La teoría de los Álvarez es la más aceptada, pero no la única, y aún es objeto de investigaciones. Hace poco más de una semana ha aparecido el penúltimo estudio, aún sin publicar, que analiza los datos sobre el impacto para tratar de establecer su naturaleza. En este trabajo, los investigadores Héctor Javier Durand-Manterola y Guadalupe Cordero-Tercero, del Instituto de Geofísica de la Universidad Nacional Autónoma de México, han calculado que el objeto pesaba entre 1 y 460 billones de toneladas y medía entre 10,6 y 80,9 kilómetros de diámetro. Los científicos mexicanos sugieren que probablemente no se trataba de un asteroide sino de un cometa, algo que ya se había propuesto anteriormente.

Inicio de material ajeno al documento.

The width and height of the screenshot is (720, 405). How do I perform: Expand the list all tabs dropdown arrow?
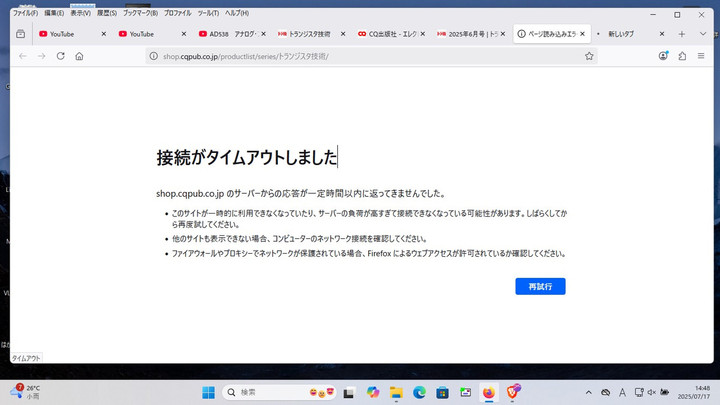click(703, 34)
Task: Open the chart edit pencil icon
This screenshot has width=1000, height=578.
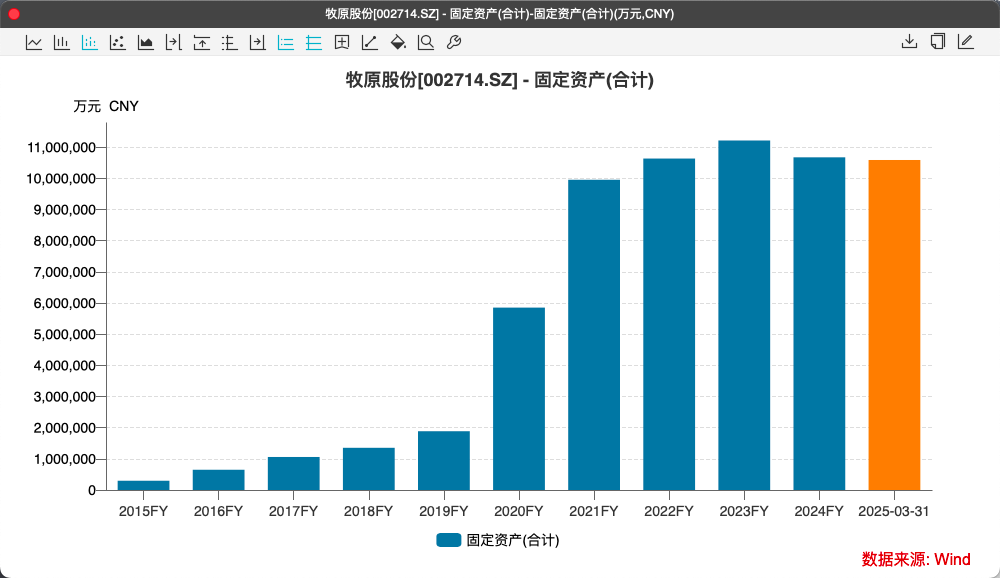Action: point(965,42)
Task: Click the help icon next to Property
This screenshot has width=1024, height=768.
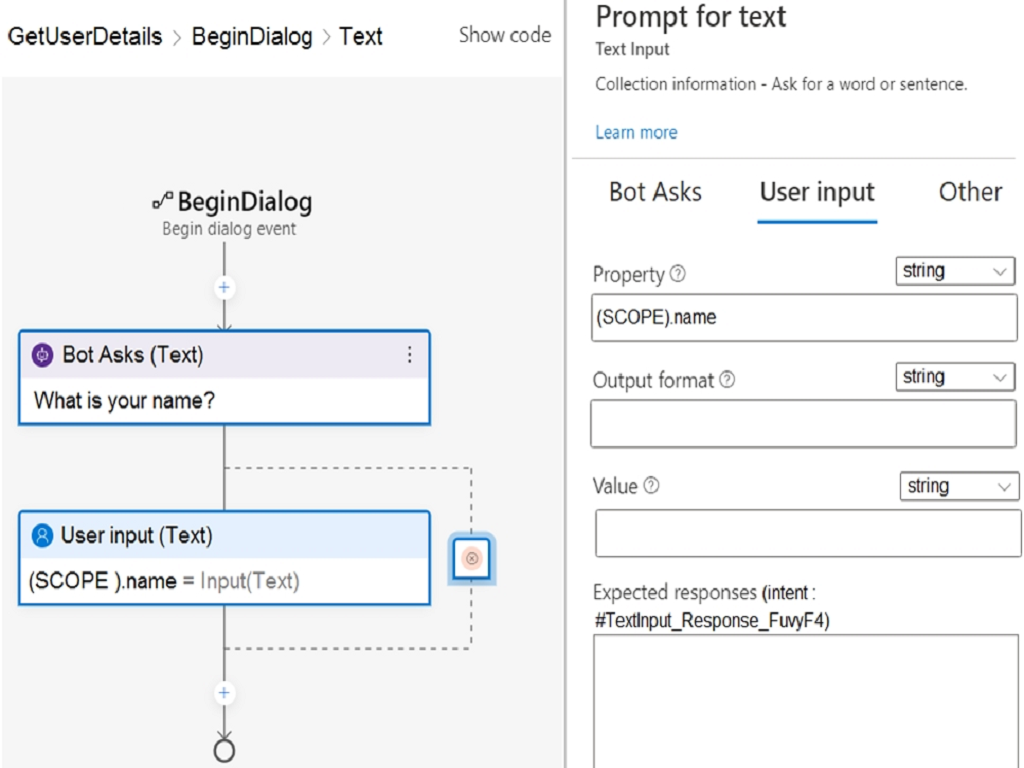Action: pos(678,274)
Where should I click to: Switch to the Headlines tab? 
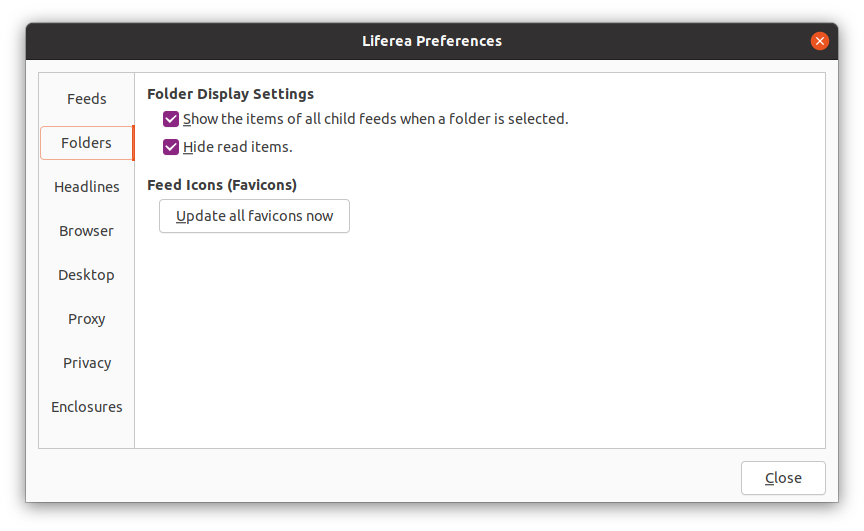[x=87, y=187]
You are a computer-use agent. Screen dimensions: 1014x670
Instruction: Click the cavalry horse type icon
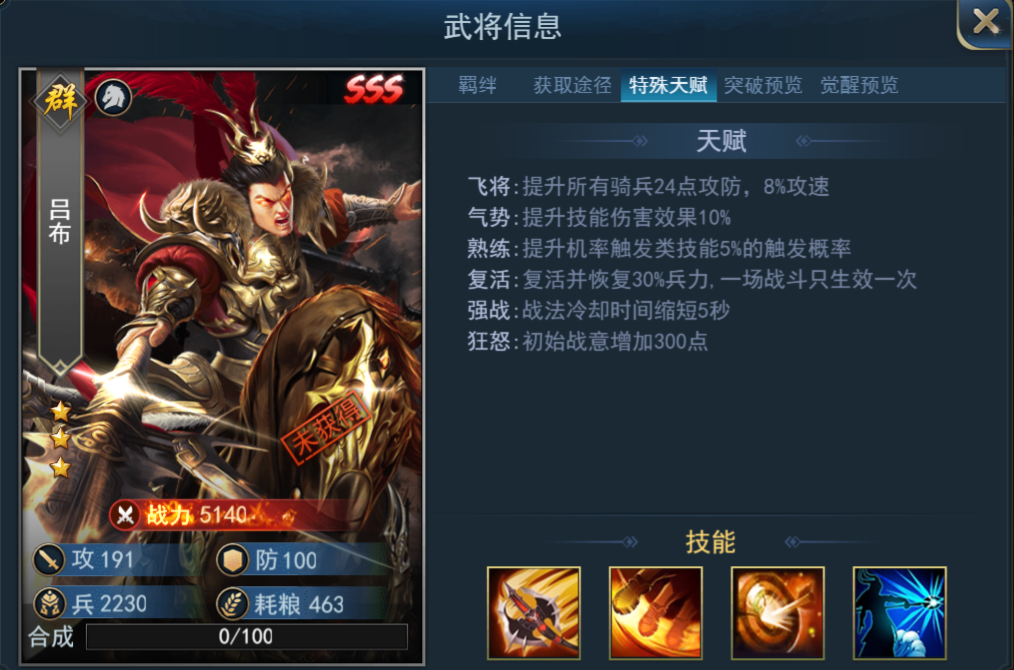(114, 98)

Hoy el bisnieto del médico, Walter Alvarez, prestigioso geólogo de la Universidad de California en Berkeley, es un estadounidense de cuarta generación de setenta y tres años al que ya poco le liga al origen geográfico de su familia, salvando un doctorado honoris causa por la Universidad de Oviedo y una pertenencia honoraria al Ilustre Colegio Oficial de Geólogos. Aun así, es su regalo el dedicar parte de sus investigaciones a la evolución tectónica de la Península Ibérica. Será que, como sabemos quienes hemos vivido en Asturias, la tierrina nunca deja de tirarle a uno de la sisa.